Portsmouth Hospitals NHS Trust has been approved as a national endoscopy training centre thanks to its internationally-recognised work in treating early cancers.
The Trust, which is now one of only 20 training centres in the UK, is delighted to have been granted this status by the Joint Advisory Group (JAG) on gastrointestinal endoscopy.
It means clinicians from across the country, and overseas, will be able to come to Portsmouth to train in the very latest endoscopy techniques – one of which is only being carried out in the UK at Queen Alexandra Hospital.
Professor Pradeep Bhandari, Consultant Physician and Gastroenterologist, who has been leading the work to become a national training centre for the last 18 months, said: “We have been innovating smart techniques for detection and removal of early cancers. My work on vinegar in the detection of early cancers has attracted international attention and has been adopted by a lot of hospitals around the world.

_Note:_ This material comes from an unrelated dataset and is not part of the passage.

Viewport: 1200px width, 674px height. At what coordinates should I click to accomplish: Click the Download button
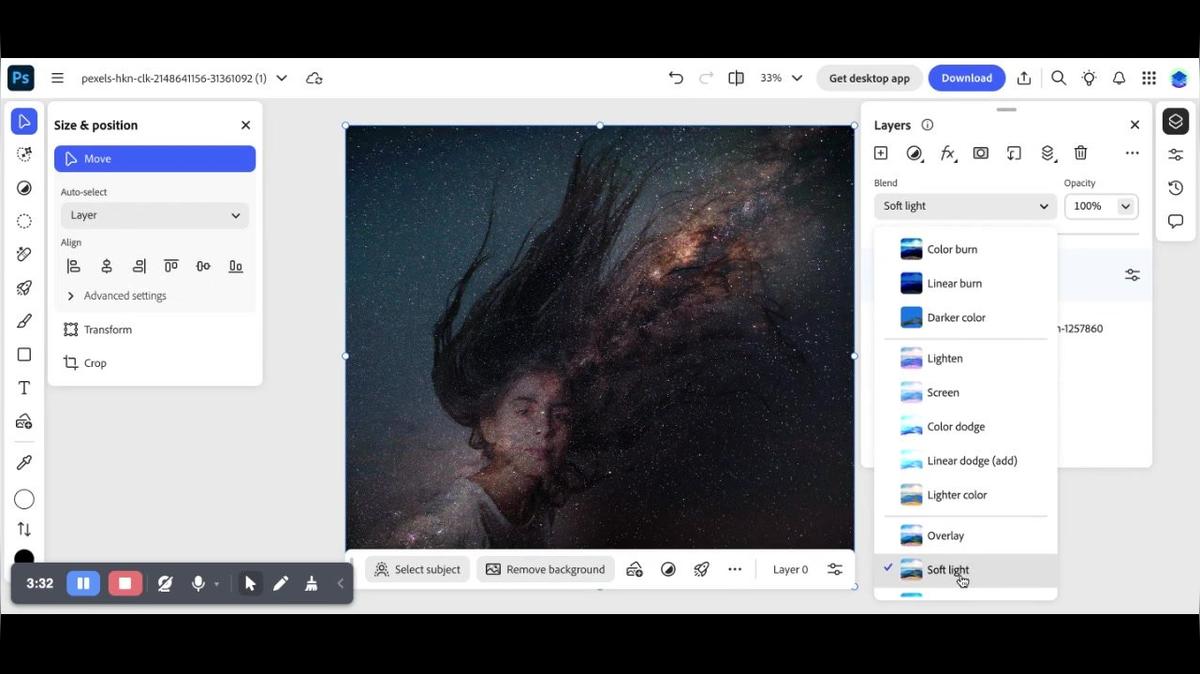click(x=966, y=78)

“Similarly, we have developed clever ways of removing early tumours from the gut with the aid of knife-assisted endoscopic micro-surgery. This attracts national and international referrals to us. A lot of gastroenterologists around the country want to learn these techniques and we have been providing informal training for a long time but now we will be able to run structured training programmes which will lead to wider dissemination of these techniques.”
Professor Bhandari treats five patients a week but says the demand is much greater.
“We have seen a 40 per cent increase year-on-year in the number of patients being referred to us for this procedure,” he said. “Most hospitals would operate on early cancers. But the benefits of using the endoscope to remove early cancers are huge. If a patient has to have traditional surgery to remove early tumours they will be in hospital for around five days and be off work for between six to eight weeks. And if you lose half your stomach, oesophagus, or bowel because you have to have traditional surgery to remove the early tumours, life will not be the same.
“Using the endoscope also has huge benefits for the NHS. Traditional surgery is hugely expensive, but the procedure I carry out is a day case and the patient can go back to work after 24 hours.”
Professor Bhandari has spent the last few years training various colleagues to carry out these procedures, resulting in a comprehensive development of this service at Queen Alexandra Hospital.
“We are now nationally recognised as being a Trust that can offer something unique,” said Professor Bhandari. “Our training centre status will allow us to spread these skills much more widely to benefit patients all across the country.”